TASK GOAL:
Reproduce, word for word, the rows below from the line holding "Click the MSI" through the line holding "This screenshot has width=700, height=499.", both ends included.

RECORD EXTRACTS:
— begin —
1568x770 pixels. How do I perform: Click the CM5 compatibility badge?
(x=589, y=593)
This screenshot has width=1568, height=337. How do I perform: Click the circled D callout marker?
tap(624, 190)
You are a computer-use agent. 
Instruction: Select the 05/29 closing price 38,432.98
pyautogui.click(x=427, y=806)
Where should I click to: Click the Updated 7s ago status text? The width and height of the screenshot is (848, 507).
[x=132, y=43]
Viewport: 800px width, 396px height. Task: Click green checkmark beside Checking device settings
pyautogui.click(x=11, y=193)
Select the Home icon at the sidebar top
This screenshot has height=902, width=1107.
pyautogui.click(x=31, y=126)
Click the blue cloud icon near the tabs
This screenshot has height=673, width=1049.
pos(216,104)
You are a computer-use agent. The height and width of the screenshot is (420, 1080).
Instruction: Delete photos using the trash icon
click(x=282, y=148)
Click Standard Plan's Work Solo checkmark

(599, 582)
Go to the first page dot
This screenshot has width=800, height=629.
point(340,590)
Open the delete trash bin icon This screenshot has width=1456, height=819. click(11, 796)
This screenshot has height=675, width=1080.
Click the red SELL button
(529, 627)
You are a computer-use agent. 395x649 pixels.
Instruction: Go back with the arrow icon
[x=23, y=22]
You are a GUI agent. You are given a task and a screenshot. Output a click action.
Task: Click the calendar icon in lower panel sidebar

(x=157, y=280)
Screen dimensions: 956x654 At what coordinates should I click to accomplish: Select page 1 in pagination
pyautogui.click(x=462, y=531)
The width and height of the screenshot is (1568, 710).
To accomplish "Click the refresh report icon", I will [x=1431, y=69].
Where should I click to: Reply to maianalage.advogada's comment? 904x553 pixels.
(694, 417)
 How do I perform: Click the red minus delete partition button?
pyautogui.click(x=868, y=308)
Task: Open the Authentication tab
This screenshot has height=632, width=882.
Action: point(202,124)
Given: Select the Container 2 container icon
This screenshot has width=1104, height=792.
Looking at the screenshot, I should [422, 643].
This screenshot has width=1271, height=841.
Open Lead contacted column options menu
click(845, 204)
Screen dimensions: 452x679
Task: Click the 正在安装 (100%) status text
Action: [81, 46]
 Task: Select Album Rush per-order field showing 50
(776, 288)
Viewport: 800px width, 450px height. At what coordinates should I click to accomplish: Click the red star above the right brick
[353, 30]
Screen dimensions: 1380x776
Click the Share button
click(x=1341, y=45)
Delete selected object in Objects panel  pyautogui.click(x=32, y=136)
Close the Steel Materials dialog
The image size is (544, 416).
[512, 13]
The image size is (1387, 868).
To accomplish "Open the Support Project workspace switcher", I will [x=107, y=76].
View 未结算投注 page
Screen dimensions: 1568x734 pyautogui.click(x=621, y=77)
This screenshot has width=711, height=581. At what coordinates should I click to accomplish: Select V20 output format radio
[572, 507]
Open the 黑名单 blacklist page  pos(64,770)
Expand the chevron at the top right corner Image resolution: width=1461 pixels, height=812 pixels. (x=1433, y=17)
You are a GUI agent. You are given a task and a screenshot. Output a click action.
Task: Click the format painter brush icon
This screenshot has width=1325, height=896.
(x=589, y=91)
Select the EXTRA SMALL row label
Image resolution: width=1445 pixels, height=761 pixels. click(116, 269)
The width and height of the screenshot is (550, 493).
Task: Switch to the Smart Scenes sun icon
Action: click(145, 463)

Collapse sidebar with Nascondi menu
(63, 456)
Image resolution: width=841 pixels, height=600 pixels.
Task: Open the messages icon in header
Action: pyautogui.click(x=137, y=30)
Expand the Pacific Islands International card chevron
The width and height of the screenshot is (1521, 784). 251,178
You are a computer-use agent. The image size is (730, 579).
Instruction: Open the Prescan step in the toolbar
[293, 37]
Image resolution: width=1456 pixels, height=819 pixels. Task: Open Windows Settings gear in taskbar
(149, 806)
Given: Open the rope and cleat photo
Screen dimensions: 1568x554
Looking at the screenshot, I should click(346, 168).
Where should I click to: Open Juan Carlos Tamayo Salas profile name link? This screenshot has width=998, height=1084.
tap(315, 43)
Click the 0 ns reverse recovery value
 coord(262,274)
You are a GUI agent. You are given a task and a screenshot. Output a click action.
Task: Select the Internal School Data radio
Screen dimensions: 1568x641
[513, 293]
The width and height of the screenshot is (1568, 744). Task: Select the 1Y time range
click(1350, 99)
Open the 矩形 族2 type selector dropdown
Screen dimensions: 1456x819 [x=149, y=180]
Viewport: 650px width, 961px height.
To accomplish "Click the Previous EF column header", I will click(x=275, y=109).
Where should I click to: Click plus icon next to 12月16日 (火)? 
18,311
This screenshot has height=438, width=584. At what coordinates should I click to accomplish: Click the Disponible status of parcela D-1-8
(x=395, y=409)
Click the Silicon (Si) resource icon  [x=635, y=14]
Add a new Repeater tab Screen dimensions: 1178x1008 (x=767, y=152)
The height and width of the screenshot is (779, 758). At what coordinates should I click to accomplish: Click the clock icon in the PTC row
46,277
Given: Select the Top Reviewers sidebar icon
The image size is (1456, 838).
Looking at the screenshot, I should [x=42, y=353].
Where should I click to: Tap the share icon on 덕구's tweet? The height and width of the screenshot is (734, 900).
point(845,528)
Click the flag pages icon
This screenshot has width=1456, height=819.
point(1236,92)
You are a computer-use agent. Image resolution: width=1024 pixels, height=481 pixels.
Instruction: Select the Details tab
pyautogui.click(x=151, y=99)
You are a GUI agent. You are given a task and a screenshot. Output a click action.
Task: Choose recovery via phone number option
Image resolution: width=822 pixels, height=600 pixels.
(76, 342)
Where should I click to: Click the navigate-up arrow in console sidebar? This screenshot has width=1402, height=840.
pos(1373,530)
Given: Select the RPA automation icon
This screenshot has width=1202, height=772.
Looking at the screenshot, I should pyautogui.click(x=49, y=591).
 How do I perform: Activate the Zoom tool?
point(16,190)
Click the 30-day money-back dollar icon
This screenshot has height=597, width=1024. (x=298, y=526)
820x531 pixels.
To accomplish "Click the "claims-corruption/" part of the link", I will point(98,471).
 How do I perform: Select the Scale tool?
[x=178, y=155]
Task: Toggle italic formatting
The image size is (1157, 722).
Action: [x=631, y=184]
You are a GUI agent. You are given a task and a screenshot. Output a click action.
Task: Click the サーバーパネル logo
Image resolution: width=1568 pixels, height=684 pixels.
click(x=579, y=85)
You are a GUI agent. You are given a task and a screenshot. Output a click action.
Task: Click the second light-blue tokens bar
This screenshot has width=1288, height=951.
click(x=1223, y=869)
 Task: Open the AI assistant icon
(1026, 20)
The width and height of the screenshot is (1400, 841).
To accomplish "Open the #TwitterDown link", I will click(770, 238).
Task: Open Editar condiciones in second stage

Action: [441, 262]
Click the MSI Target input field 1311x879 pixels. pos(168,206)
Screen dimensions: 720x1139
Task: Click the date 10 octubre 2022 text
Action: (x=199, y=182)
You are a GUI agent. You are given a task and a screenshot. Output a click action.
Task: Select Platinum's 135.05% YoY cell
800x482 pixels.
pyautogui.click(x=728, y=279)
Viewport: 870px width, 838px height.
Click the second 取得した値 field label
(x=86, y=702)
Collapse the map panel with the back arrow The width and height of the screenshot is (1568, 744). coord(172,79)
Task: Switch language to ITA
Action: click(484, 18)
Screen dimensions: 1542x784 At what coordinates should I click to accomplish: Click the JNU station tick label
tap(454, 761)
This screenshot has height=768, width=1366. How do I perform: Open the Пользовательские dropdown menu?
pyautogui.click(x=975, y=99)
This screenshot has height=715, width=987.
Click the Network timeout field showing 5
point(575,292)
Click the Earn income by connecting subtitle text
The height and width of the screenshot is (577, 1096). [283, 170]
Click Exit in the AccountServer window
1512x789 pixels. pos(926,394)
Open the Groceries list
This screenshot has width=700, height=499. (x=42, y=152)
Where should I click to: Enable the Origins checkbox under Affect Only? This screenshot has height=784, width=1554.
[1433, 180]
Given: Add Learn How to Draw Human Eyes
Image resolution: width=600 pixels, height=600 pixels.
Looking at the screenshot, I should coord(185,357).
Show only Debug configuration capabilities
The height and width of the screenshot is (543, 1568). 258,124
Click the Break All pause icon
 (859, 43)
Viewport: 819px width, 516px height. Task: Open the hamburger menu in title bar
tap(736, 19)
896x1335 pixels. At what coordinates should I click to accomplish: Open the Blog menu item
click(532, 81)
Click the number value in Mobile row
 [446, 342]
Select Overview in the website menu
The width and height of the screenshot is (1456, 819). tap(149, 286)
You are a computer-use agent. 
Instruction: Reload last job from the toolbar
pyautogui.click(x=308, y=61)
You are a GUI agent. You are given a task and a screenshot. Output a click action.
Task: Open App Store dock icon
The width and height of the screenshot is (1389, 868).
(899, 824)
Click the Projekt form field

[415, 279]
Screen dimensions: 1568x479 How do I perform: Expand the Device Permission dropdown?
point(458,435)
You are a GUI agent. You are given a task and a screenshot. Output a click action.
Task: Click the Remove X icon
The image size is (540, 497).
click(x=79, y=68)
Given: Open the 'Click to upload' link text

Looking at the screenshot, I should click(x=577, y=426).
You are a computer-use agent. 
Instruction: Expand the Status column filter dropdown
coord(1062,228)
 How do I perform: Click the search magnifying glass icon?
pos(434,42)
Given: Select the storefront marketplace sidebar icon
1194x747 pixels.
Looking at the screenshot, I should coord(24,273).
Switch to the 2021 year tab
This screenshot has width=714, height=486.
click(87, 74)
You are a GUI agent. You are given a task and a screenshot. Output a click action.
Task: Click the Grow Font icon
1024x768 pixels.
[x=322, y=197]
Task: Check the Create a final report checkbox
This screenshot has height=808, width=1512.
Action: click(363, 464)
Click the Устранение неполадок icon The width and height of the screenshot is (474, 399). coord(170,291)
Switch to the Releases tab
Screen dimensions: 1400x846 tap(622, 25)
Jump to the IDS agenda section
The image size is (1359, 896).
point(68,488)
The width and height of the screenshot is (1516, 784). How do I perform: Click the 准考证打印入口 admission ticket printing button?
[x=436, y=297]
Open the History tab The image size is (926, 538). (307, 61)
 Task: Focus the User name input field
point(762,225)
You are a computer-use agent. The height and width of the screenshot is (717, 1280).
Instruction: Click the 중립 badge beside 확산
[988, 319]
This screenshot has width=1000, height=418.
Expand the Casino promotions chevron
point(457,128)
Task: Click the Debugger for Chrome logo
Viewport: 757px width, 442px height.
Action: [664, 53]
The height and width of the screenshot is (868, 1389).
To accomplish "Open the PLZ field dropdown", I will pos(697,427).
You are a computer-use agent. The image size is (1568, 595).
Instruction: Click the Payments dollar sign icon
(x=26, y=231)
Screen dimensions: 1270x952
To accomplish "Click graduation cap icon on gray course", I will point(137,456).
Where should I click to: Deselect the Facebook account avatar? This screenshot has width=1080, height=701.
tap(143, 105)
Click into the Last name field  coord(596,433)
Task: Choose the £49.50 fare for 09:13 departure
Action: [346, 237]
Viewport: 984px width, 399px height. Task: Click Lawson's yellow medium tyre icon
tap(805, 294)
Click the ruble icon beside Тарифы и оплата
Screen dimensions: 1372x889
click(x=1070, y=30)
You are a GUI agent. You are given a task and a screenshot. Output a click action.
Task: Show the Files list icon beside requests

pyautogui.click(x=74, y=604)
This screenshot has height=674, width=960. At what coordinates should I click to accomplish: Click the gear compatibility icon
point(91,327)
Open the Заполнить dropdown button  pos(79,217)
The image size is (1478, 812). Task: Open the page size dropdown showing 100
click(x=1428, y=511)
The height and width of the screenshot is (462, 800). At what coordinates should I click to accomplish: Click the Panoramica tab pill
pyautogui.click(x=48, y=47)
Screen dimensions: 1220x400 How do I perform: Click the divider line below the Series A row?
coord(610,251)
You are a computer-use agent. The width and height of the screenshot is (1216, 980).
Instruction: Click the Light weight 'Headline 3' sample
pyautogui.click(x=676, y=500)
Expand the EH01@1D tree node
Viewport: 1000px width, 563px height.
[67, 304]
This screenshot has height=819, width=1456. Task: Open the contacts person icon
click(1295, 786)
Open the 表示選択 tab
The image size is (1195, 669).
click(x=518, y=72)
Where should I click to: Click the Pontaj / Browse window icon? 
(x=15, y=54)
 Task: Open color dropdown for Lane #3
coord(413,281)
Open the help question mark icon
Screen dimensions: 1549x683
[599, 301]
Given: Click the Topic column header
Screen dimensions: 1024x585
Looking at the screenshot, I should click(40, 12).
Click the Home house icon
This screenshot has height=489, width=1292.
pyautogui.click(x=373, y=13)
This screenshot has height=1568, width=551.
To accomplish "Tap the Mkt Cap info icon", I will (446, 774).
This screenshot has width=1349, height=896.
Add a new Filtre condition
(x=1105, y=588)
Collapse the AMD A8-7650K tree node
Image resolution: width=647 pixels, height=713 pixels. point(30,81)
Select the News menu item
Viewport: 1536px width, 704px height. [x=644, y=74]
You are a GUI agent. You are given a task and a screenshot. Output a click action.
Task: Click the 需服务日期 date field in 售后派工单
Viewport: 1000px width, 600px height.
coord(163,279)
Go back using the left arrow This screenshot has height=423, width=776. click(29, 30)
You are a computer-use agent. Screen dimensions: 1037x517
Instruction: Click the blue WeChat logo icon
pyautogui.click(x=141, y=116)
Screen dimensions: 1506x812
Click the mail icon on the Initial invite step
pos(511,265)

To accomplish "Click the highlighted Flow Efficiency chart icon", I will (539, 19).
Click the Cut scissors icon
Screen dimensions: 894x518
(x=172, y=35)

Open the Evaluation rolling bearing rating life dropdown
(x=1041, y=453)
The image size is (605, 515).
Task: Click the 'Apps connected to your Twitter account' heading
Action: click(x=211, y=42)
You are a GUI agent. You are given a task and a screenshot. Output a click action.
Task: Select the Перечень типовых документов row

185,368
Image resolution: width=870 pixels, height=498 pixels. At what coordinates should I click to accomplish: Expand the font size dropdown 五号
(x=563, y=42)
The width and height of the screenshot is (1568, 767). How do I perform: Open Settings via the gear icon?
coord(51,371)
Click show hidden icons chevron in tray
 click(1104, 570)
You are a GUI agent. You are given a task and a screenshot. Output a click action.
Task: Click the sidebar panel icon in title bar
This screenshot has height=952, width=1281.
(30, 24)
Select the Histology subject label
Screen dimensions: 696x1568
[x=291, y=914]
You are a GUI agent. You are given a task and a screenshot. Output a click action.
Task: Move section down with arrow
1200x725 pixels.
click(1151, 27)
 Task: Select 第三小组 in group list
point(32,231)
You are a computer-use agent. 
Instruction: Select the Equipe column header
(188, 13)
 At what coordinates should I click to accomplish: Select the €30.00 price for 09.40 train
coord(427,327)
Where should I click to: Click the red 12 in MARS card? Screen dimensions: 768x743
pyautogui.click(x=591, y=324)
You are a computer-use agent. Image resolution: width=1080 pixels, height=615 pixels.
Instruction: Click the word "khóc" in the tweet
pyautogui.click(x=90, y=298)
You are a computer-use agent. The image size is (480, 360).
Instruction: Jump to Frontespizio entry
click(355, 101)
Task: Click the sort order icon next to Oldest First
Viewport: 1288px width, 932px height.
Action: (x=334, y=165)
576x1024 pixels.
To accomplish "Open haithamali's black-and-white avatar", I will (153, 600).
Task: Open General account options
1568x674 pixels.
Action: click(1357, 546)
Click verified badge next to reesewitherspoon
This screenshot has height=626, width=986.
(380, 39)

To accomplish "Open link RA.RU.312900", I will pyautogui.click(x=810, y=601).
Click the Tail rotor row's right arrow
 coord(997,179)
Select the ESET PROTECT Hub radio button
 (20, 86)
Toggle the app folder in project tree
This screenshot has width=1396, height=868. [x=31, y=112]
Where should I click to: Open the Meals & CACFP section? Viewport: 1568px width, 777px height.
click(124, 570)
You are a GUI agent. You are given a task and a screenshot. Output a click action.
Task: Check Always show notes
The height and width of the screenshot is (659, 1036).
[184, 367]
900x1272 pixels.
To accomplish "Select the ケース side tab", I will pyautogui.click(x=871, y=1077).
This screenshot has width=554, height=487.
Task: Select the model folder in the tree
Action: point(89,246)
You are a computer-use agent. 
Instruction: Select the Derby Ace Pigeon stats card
— end —
FULL OUTPUT:
Click the MSI Target input field 1311x879 pixels. pos(168,206)
Screen dimensions: 720x1139
Task: Click the date 10 octubre 2022 text
Action: (x=199, y=182)
You are a GUI agent. You are given a task and a screenshot. Output a click action.
Task: Select Platinum's 135.05% YoY cell
800x482 pixels.
pyautogui.click(x=728, y=279)
Viewport: 870px width, 838px height.
Click the second 取得した値 field label
(x=86, y=702)
Collapse the map panel with the back arrow The width and height of the screenshot is (1568, 744). coord(172,79)
Task: Switch language to ITA
Action: click(484, 18)
Screen dimensions: 1542x784 At what coordinates should I click to accomplish: Click the JNU station tick label
tap(454, 761)
This screenshot has height=768, width=1366. How do I perform: Open the Пользовательские dropdown menu?
pyautogui.click(x=975, y=99)
This screenshot has height=715, width=987.
Click the Network timeout field showing 5
point(575,292)
Click the Earn income by connecting subtitle text
The height and width of the screenshot is (577, 1096). [283, 170]
Click Exit in the AccountServer window
1512x789 pixels. pos(926,394)
Open the Groceries list
This screenshot has width=700, height=499. (x=42, y=152)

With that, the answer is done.